There is a band called The Airborne Toxic Event and they have a song called “Numb” about isolation; Yep. Monday, I wanted to jump in an oven thanks to Prime Gaming as I covered everything in February, while later Mike spoke about Life Is Strange turning six. Tuesday, Taylor covered Battleborn‘s death finally coming, as I covered the demise of Google Stadia’s game development efforts. Wednesday, I was back to talk all things EA: First Apex Legend‘s Switch release finally being announced, and later, Mass Effect: Legendary Edition‘s release announced for later this year (I’ll take that as a birthday present). Thursday, Taylor spoke about a game starring a bloke named James, and later Alexx covered the Kickstarter launch for a game with a stupidly long name.
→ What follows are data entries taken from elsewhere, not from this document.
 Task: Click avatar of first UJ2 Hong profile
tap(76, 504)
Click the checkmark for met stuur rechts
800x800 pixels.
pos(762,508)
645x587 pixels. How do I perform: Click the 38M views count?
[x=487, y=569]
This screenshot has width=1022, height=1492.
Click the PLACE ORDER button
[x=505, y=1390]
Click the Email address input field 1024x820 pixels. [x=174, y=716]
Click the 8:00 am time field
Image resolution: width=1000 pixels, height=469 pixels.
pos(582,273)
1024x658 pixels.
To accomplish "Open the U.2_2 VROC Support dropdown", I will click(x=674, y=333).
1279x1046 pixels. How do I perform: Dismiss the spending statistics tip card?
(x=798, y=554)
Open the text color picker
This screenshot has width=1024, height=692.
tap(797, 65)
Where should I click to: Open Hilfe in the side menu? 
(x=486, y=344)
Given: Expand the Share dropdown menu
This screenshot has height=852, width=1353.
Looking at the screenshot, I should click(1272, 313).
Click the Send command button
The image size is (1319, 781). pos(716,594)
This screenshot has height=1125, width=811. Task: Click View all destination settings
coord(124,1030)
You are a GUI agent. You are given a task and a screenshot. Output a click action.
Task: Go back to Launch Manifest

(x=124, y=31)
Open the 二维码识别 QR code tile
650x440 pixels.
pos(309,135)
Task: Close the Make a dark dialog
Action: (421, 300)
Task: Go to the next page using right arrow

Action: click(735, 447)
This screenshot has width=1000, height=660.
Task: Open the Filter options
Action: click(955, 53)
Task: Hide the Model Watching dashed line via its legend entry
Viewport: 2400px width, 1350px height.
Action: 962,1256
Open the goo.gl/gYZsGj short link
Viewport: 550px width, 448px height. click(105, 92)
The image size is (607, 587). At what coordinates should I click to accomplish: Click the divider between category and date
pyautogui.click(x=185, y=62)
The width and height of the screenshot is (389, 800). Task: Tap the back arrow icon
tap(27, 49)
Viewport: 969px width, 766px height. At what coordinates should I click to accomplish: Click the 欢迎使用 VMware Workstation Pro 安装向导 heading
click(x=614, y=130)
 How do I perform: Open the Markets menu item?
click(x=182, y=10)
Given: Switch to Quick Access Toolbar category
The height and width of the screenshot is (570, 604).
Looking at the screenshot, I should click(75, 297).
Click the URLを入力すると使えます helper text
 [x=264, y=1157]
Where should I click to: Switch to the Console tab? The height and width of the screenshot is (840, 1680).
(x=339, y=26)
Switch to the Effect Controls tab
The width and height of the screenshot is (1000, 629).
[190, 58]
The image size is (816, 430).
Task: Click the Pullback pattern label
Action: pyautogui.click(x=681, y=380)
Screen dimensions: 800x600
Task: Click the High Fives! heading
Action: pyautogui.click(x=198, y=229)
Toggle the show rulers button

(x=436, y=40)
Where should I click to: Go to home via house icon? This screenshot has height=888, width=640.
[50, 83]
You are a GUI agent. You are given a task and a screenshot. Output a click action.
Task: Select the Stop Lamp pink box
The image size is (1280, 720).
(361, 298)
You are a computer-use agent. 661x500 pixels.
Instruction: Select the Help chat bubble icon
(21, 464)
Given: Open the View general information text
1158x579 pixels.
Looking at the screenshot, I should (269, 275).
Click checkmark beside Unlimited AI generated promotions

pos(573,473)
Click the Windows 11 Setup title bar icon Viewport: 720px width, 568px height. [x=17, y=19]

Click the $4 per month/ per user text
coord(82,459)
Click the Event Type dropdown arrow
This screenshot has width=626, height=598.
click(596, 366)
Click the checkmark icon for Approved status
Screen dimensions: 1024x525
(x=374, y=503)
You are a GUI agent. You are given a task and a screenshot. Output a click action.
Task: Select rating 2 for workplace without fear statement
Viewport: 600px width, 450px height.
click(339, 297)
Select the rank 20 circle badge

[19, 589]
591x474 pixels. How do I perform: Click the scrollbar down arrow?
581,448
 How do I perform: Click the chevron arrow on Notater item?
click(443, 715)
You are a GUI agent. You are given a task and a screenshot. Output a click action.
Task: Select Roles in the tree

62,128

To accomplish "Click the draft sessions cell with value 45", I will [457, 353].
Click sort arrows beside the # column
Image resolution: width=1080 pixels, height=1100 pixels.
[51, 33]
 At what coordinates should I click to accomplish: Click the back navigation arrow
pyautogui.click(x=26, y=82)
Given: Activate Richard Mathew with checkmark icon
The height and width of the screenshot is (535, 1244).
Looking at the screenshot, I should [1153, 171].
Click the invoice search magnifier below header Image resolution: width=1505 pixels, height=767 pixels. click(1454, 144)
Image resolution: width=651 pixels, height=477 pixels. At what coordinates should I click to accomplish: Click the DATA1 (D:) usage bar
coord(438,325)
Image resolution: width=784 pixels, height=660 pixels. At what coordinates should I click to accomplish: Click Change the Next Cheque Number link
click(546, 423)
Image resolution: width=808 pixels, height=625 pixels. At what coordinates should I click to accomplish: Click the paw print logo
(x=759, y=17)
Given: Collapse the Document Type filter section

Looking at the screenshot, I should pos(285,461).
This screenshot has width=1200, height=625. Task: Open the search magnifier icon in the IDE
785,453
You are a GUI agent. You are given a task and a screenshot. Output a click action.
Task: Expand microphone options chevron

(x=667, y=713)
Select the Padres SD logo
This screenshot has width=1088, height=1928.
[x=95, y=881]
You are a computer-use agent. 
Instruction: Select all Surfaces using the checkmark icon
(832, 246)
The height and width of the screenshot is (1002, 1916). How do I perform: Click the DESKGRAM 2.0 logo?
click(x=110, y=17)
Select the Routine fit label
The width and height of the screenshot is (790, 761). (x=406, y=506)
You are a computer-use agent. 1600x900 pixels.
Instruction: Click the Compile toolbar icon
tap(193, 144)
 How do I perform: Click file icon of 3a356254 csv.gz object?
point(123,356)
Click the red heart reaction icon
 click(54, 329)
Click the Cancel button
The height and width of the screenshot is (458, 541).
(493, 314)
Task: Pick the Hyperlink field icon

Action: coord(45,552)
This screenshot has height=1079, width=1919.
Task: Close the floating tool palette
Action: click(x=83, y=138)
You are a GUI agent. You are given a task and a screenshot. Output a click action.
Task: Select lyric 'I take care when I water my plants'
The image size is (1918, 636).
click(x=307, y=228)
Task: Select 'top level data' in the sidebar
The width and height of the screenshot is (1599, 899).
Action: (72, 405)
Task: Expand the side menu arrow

It is Friday, so you know what that means: I am annoyed for one reason or another. As the song reference above might suggest (great band name, by the way!), being told to isolate for X number of days is quite a numb feeling. Other than being negative and yet still told to isolate (thanks, contact tracing), the mood could also be contributed to the Epic Games Store. Last week I noted I’d be forced to rehash my bored and nonexistent care for IronOak and Curve Digital’s game, For The King. It is a game I covered last April, speaking about AI being confined in terms of sliders dictating their chaos, artificially slow turn-based mechanics, and dialogue and fluff-text that makes a dyslexic curl up in a ball and chew his own face off.
However, with moods being dampened by that throughout the week I was slightly surprised to see that it was not the only game available. No, to make my coming days a little happier Epic decided to make it a surprise double-bill. This is something I’d normally be annoyed at, but I’m not playing either game before writing this article this week. The Metro series is a bit of a weird one that’s partly apocalypse, part horror, part shooter, and strangely enough, partly that one episode of Doctor Who, “The Doctor’s Daughter.” The first game was previously available for free back in 2019; Now, the second (and last) game’s one console generation later remaster, Metro: Last Light Redux, is available.
Continuing the adventures of the proto-humanoid semi-mute, we crawl through tunnels in Russia shooting the horrors of nuclear war and everything else. Yes, confirmed here, Artyom is a Hath fighting off humans and Dregs from that crap episode of Chibnall’s Who, “Orphan 55.” Ok, being serious for a moment, at least the Metro series is better written than Chibnall’s spaff shot against a wall. With great human characters mumbled out in faintly suspect Russian accents, it is only exemplified further by the world-building of exchanging bullets for currency. At least it isn’t a very dull open-world crafting shoot ’em up, I say as I take a strained look at Metro: Exodus.
Both Metro: Last Light Redux and For The King are available until next Thursday, the 11th of February. If you have neither, I’d suggest picking up both and suggesting your friends get For The King because that needs multiplayer for anything decent. Next week, I’ll be ranting about something that looks very FTL with its space themes, though seems to be the classic turn-based RPG when it comes to gameplay. I guess we’ll find out when I find out more about Halcyon 6 Starbase Commander.